How I Sped Up Prime Number Computation

One of my personal projects involved computing prime numbers as fast as possible. What started as a simple exercise turned into a deep dive on algorithm design and distributed computing.

Starting Point: Trial Division

The most obvious approach: for every number n, check if any integer from 2 to √n divides it evenly.

def is_prime(n):
    if n < 2:
        return False
    for i in range(2, int(n**0.5) + 1):
        if n % i == 0:
            return False
    return True

Simple, but slow for large ranges.
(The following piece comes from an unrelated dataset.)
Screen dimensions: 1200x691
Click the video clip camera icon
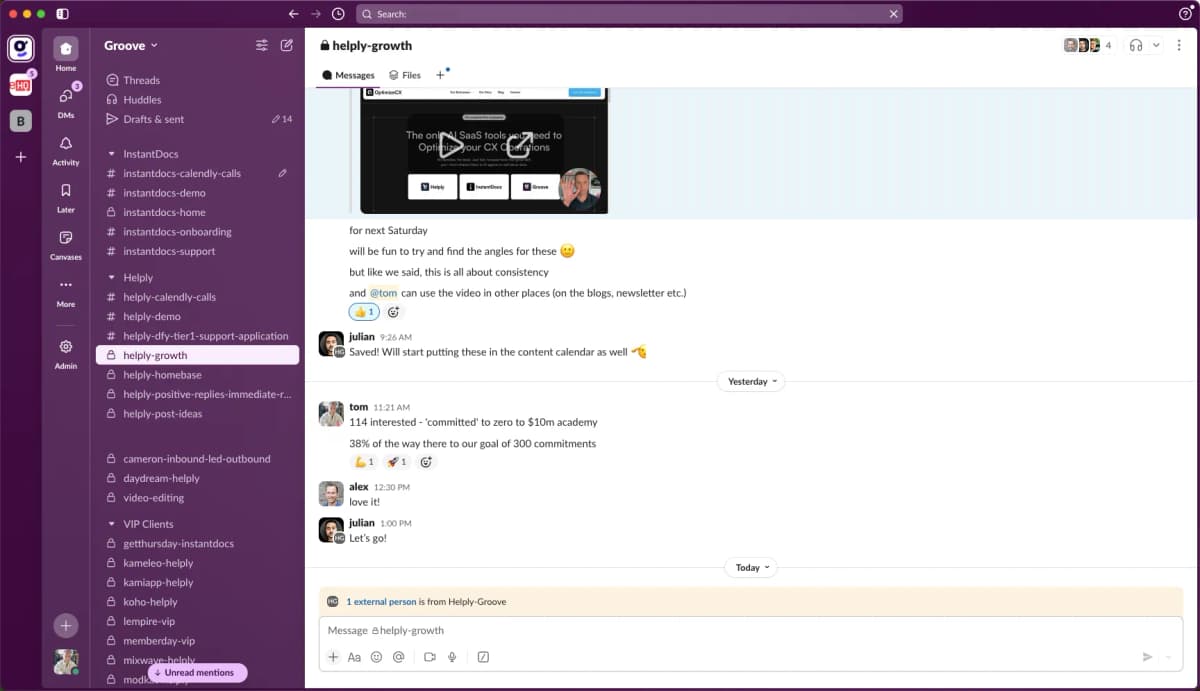[430, 657]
Every number gets its own full check.

The Sieve of Eratosthenes

Instead of checking one number at a time, the Sieve marks composites in bulk:

def sieve(limit):
    is_prime = [True] * (limit + 1)
    is_prime[0] = is_prime[1] = False
    for i in range(2, int(limit**0.5) + 1):
        if is_prime[i]:
            for j in range(i*i, limit + 1, i):
                is_prime[j] = False
    return [i for i, v in enumerate(is_prime) if v]

This is dramatically faster for finding all primes up to a large limit, but requires memory proportional to the limit.
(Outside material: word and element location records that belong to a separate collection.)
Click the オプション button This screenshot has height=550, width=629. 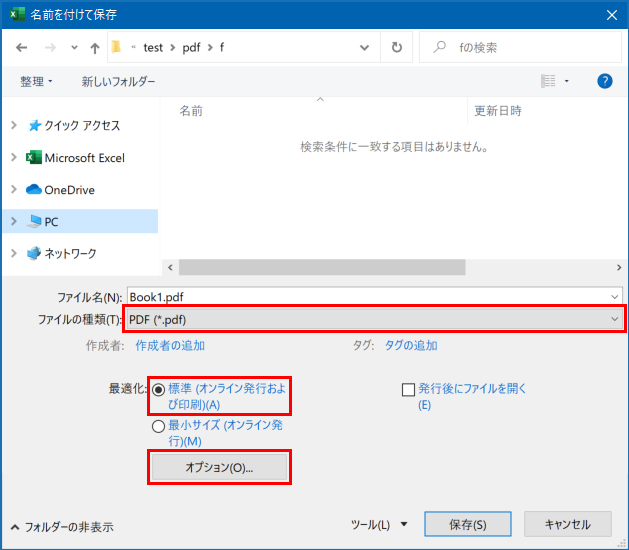tap(219, 467)
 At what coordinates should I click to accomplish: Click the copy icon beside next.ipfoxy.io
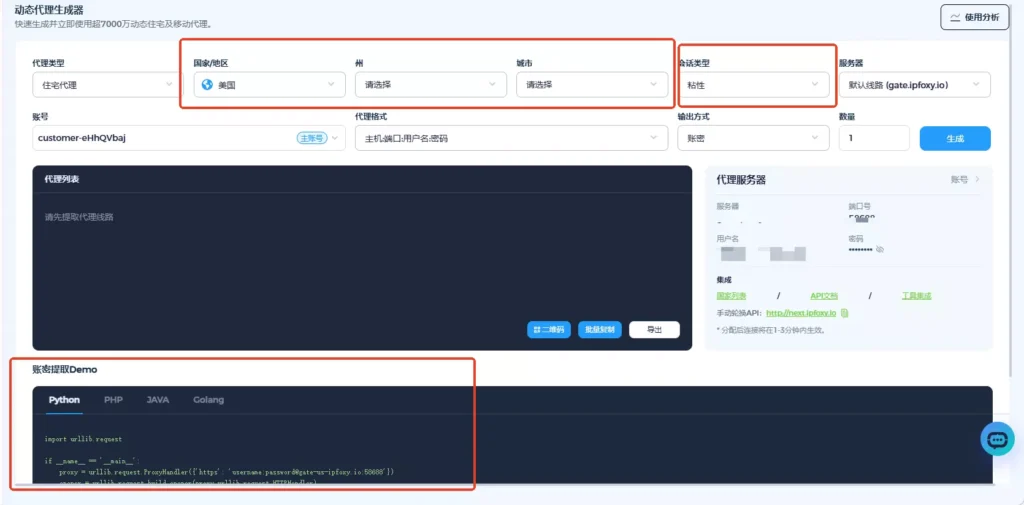845,313
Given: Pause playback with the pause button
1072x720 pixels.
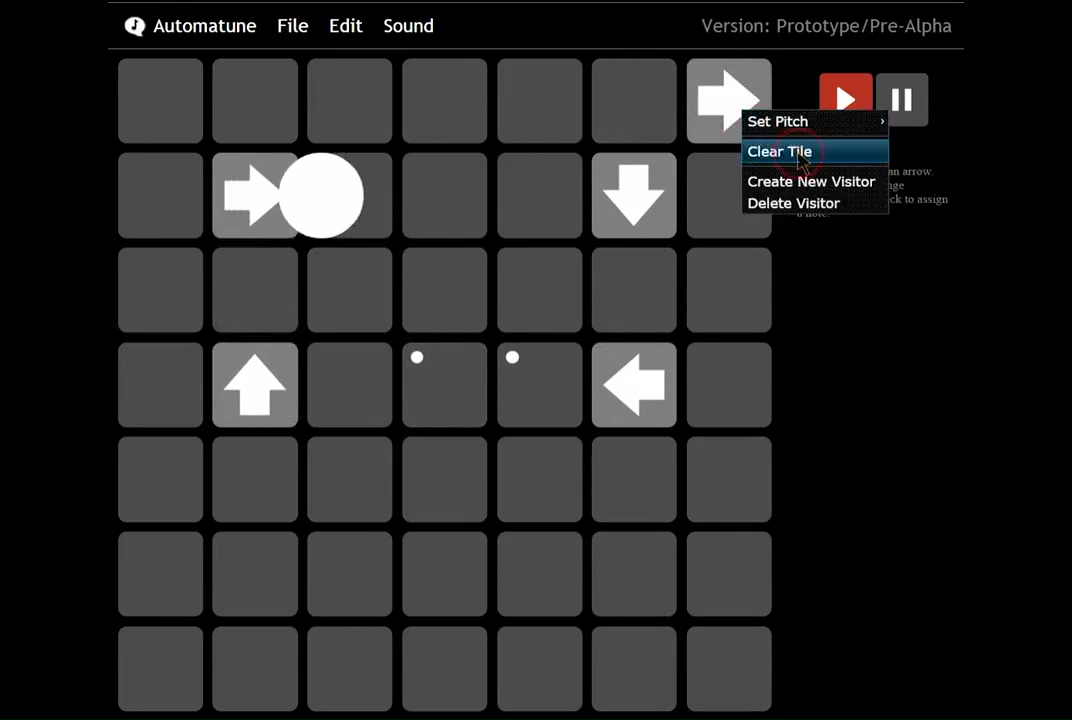Looking at the screenshot, I should (x=901, y=100).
Taking It Further: A Cluster

For very large ranges, I set up a small network of computers to split the work. Each machine handled a segment of the number range, and results were collected centrally.

The honest finding: for ranges where everything fits in memory, a well-optimized local sieve beats the cluster. Network overhead and coordination costs hurt small jobs. But the cluster showed its value for ranges too large for any single machine’s RAM.

What I Took Away

Algorithm choice matters more than raw hardware, up to a point
Distributed computing has real overhead that has to be justified by the problem size
Benchmarking with real numbers (not assumptions) is essential

I’m planning to explore segmented sieves and possibly GPU-based approaches next.